OBJECTIVE — Format the lines below as a JSON list of strings, one string per line, with blank lines omitted. Leave the picture out.

STORED ROWS —
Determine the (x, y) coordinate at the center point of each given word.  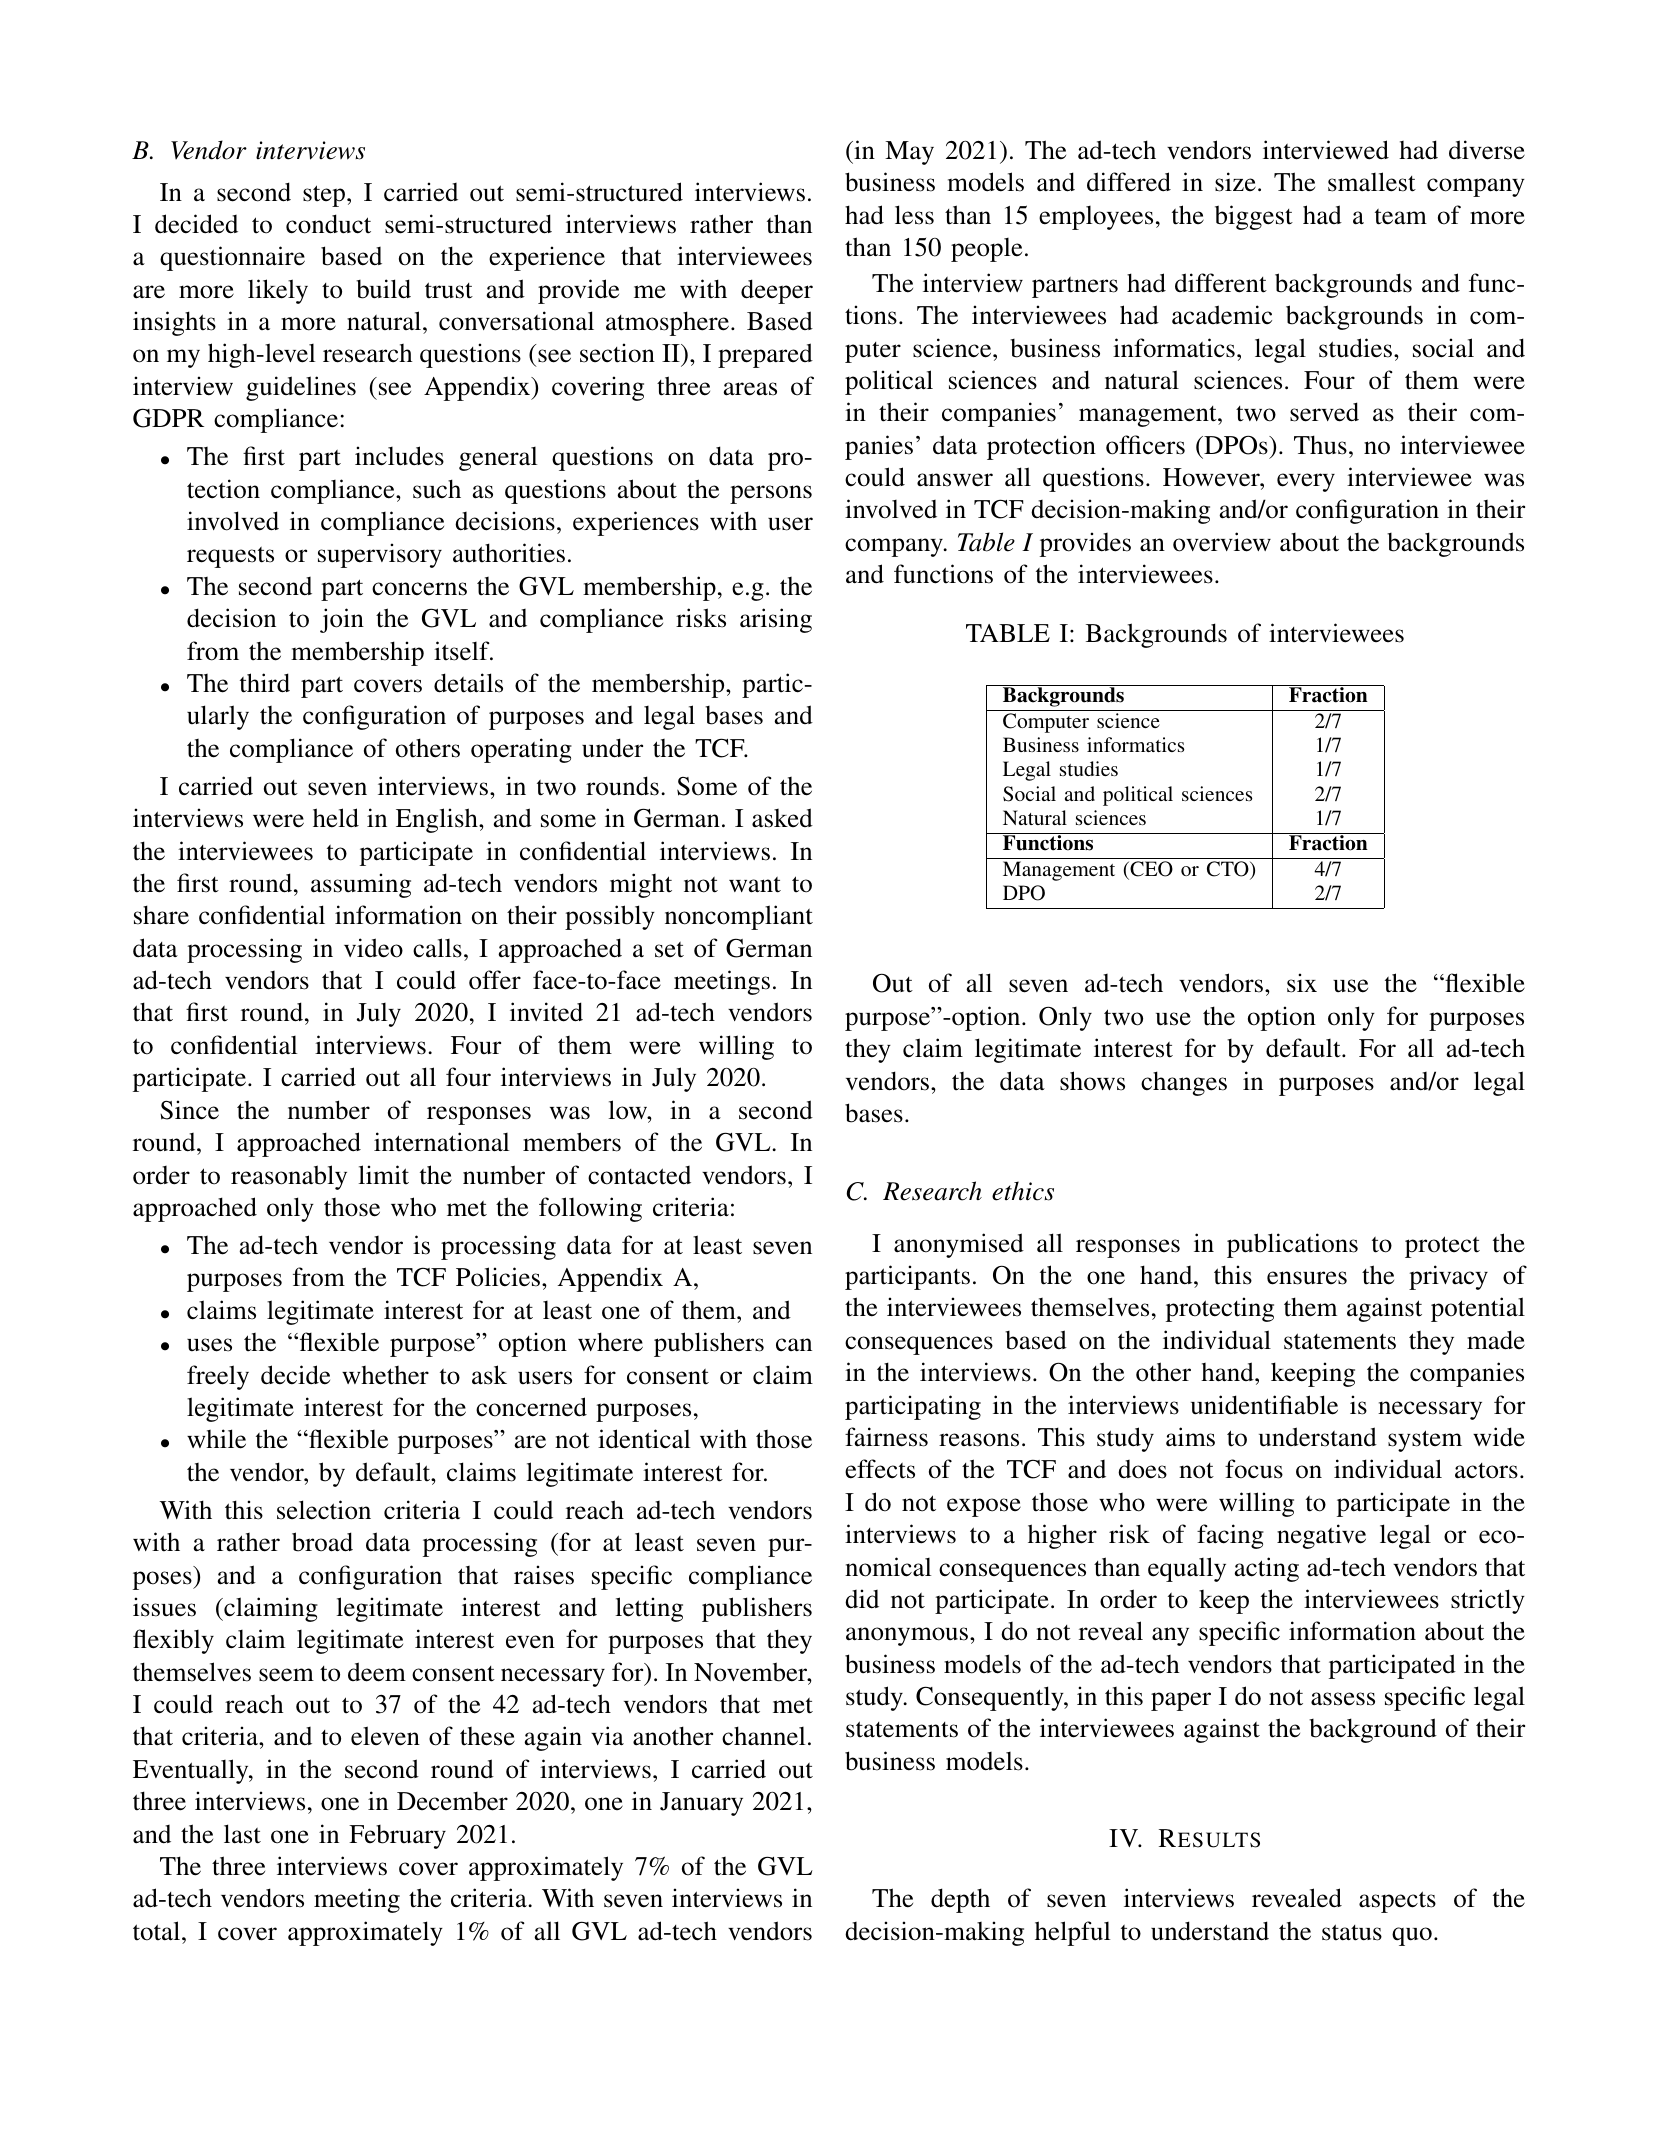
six (1302, 983)
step (324, 196)
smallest (1372, 182)
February (397, 1837)
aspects (1397, 1902)
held (336, 818)
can (794, 1344)
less (914, 215)
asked (782, 818)
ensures (1307, 1278)
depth (960, 1900)
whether (385, 1375)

RESULT OF THE EXERCISE —
[
  "Determine the (x, y) coordinate at the center point of each given word.  ",
  "six (1302, 983)",
  "step (324, 196)",
  "smallest (1372, 182)",
  "February (397, 1837)",
  "aspects (1397, 1902)",
  "held (336, 818)",
  "can (794, 1344)",
  "less (914, 215)",
  "asked (782, 818)",
  "ensures (1307, 1278)",
  "depth (960, 1900)",
  "whether (385, 1375)"
]